§ REQUIRED WORK
(a) List the places where, according to the article about Barinov, Wooding has covered Christian persecution.
(b) Write a continuation of the article about Barinov, starting after its final sentence.

There, he said, he continued preaching, baptizing dozens of prisoners and a guard. “If I be silent, the Holy Spirit will leave and I will be empty,” he said. He wore a button proclaiming “Jesus Is My Rock.”

As a result of efforts from Western political and religious organizations, Barinov was released from prison in September, 1986, and given an exit visa but no passport. He emigrated with his wife and two children to England.

Before he left, he developed a following of about 100 Soviet youth in Leningrad and started his own Pentecostal church, Wooding said.

Barinov’s story is confirmed by Keston College, a London-based organization that researches religious persecution, Wooding said.

Barinov went to Washington last month, where he spoke at the Washington-for-Jesus rally, put on by evangelical Christians to show the vitality of religion. He traveled to Orange County to thank those who sent the 1,500 letters to him in prison. He said he saw them in bulk but was not allowed to read them.

Barinov’s fearless enthusiasm is typical of the Christian “wild men” in Communist countries, Wooding said. “He has no fear. He’s made of steel.”

Advertisement

A former reporter for evangelical publications, Wooding has covered Christian persecution in Eastern Bloc countries, Uganda, Cuba and El Salvador.

§ SUPPLIED INFORMATION
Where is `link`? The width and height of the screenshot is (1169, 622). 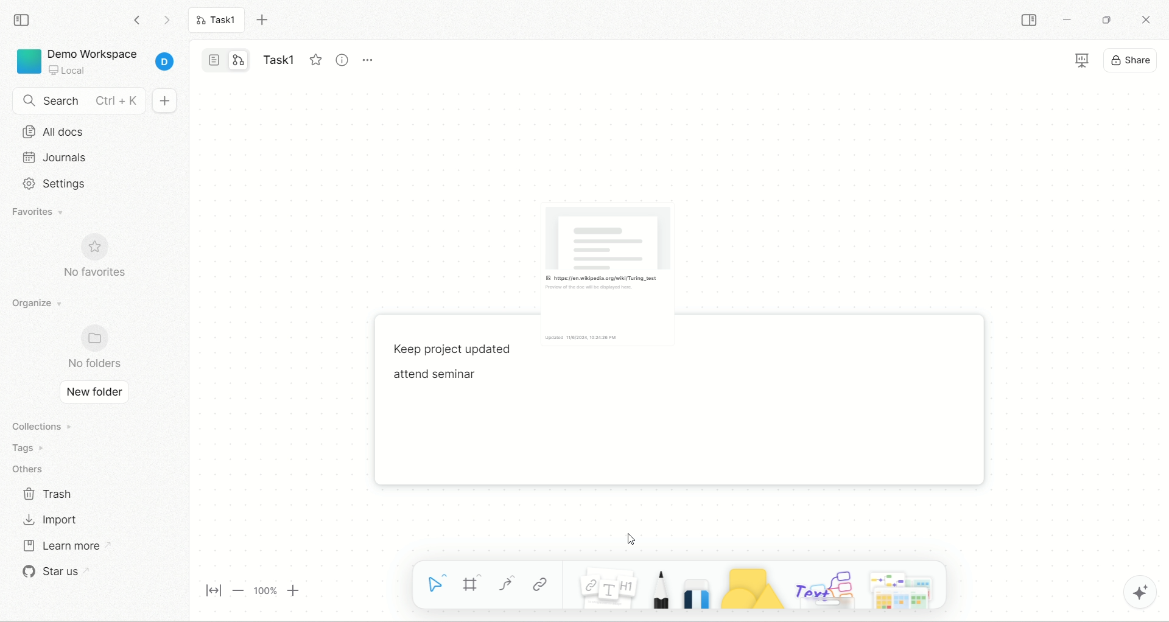
link is located at coordinates (540, 581).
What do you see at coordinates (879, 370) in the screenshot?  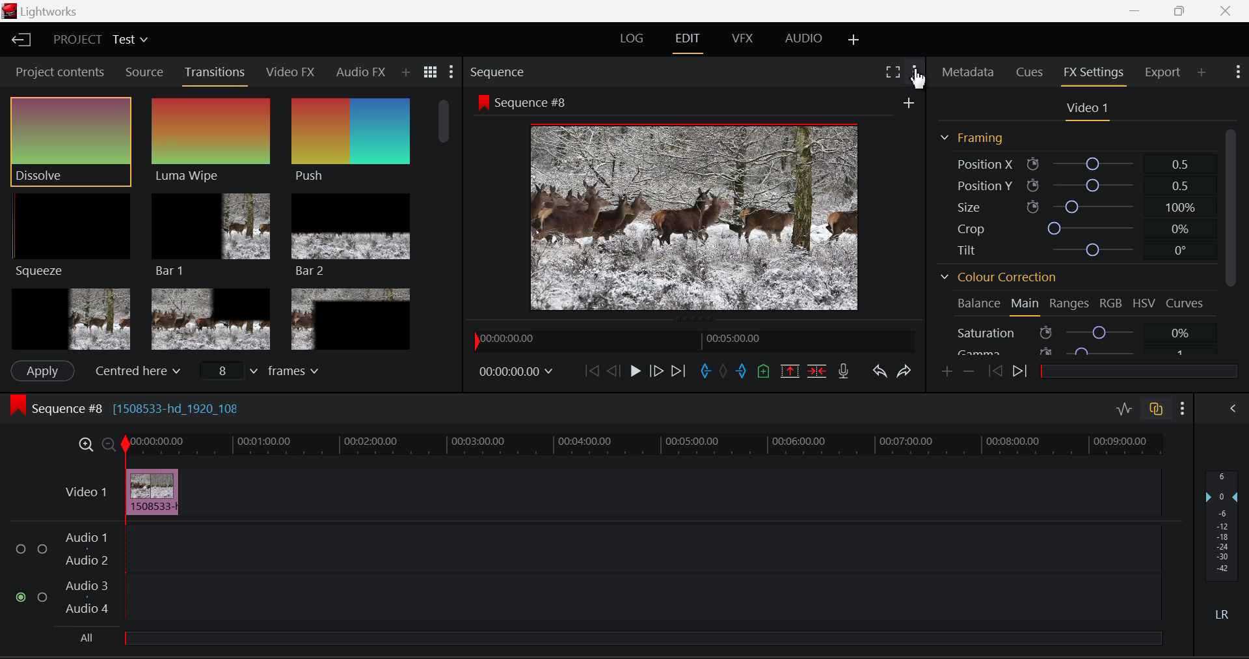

§ REPLIES
(a) Eastern Bloc countries, Uganda, Cuba, El Salvador

(b)
He estimated that there are 70 million Christians among the 280 million people in the Soviet Union.

Despite the relaxed restrictions on religious freedoms in the Soviet Union in recent months, Wooding said that anyone attempting to bring in Bibles without permission could still be deported and the Bibles confiscated.

Soviet authorities in January approved shipments of 300,000 Bibles, he said, but still have not responded to an offer by Open Doors to send in 1 million Bibles.

“We feel if the Kremlin is serious about glasnost (openness), they would accept them,” Wooding said.

Soviet demand for Bibles is high, Barinov told his audience. “Fifty million is not enough,” he said. “Even atheistic people want to know who they’re fighting.”

This year, the Soviet government is sponsoring tours of Soviet churches and monasteries as part of the millennium, Wooding said. “It’s incredible.”